>> begin SELECTED EXCERPT
The idea behind NASA’s new plan is that private contractors can do routine missions at a much lower cost, leaving the space agency more resources to focus on the next frontier in space travel, such as a human mission to Mars, or to an asteroid. Defenders of the plan, including President Obama, argue that the shift to bigger more ambitious missions is needed for the agency to regain the kind of pioneer spirit it displayed during the Apollo years in the 1960s and 1970s, when it successfully sent men to the moon.

Others, including the first man to walk on the moon, the late Neil Armstrong, have criticized the new plan, arguing that companies like SpaceX are overpromising and will not be able to take people into space any time soon. Armstrong and others have said that outsourcing essential functions will leave NASA at the mercy of the Russian space program (which currently ferries astronauts to ISS) for years to come.
>> end SELECTED EXCERPT
>> begin DATASET SECTION
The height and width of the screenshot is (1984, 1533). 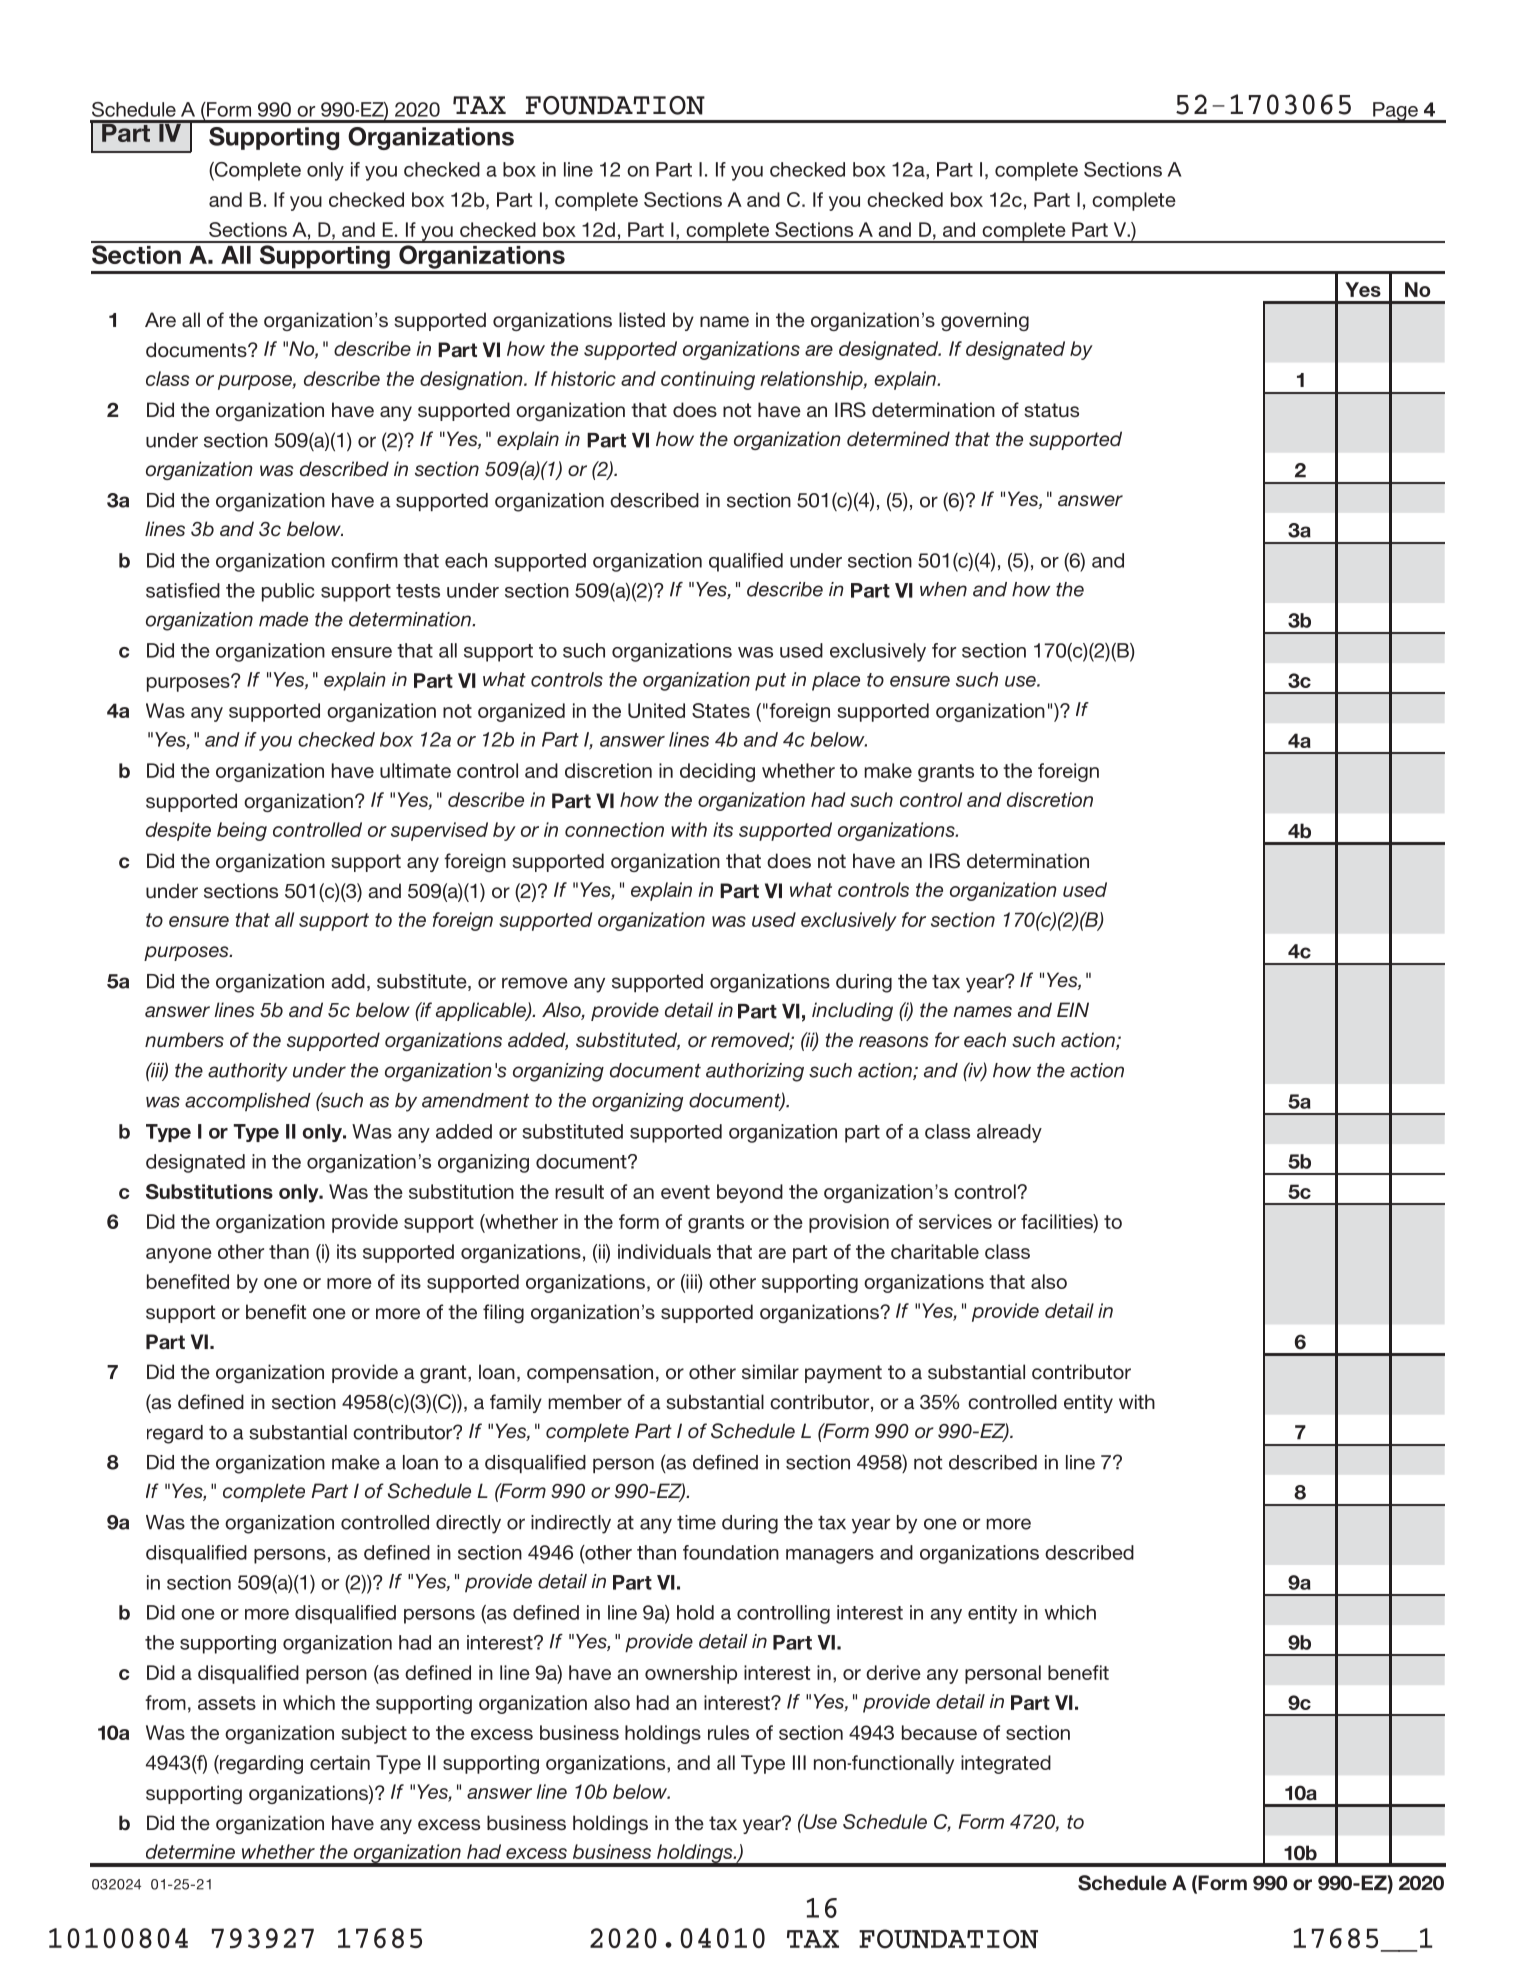 I want to click on integrated, so click(x=1006, y=1764).
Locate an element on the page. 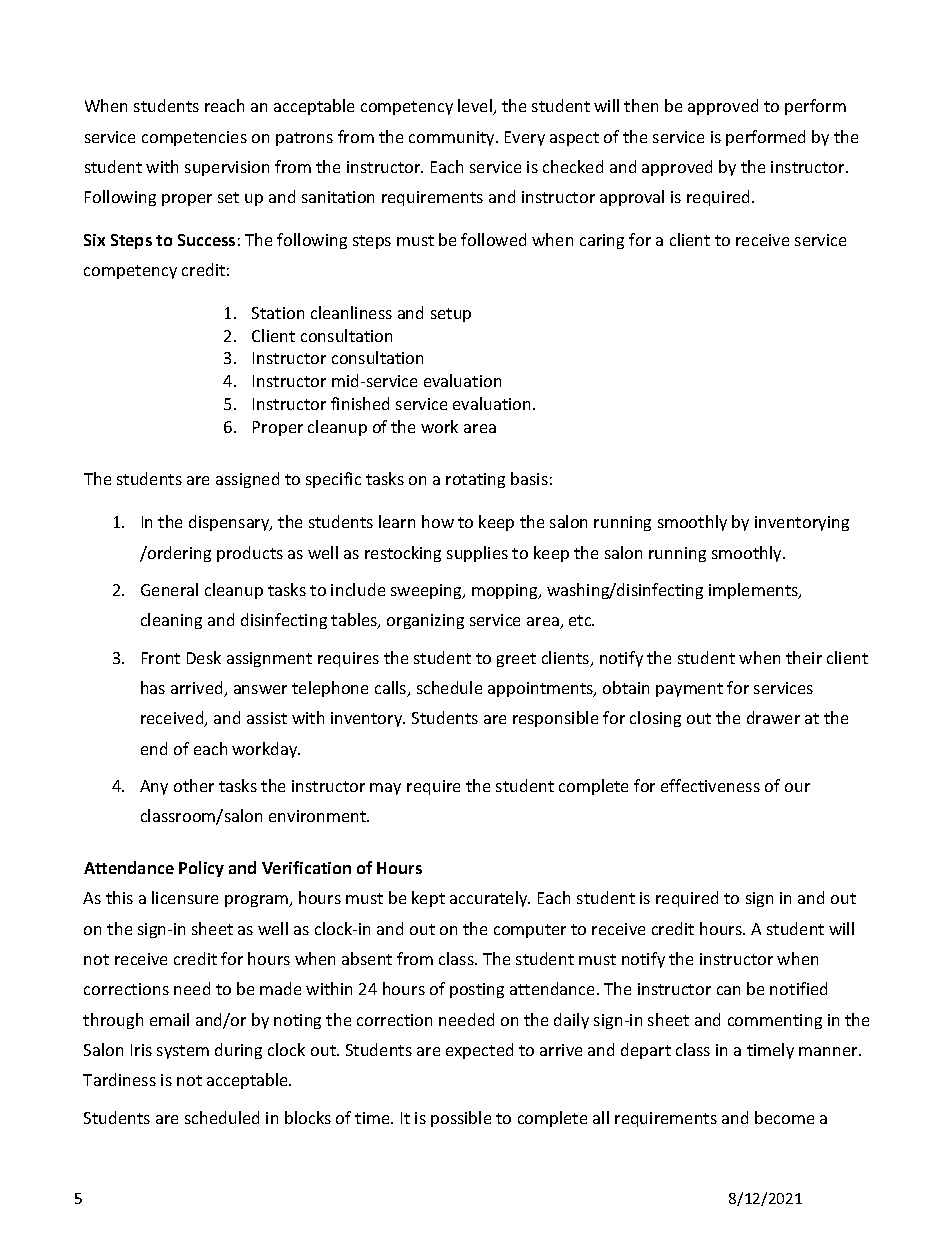 This page has width=952, height=1233. then is located at coordinates (641, 105).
>> end DATASET SECTION
*THE PROBLEM*: Carry on the passage about NASA's plan to hand routine missions to private contractors, starting right after its last sentence. The material is separate from the passage on NASA's plan.

*WRITTEN ANSWER*:
NASA’s efforts at privatization have taken only a small part of its annual budget, which, this year totals $17.6 billion. So far, SpaceX and Orbital Sciences have been able to provide launch capabilities for a lot less than the space shuttle, but they also have less capacity than the shuttle in terms of payload.

Factoring in NASA’s financial assistance in developing the Falcon 9 rocket and the cost of the 12-launch contract, the space agency is paying SpaceX about $166 million per launch to the ISS. By contrast, estimates for the cost of sending the recently retired space shuttle to the ISS range as high as $1.5 billion, including the money spent developing and building the shuttles.

Note: This blog post has been updated. The planned April 14 launch was scrubbed due to a technical problem and has been rescheduled for later this month.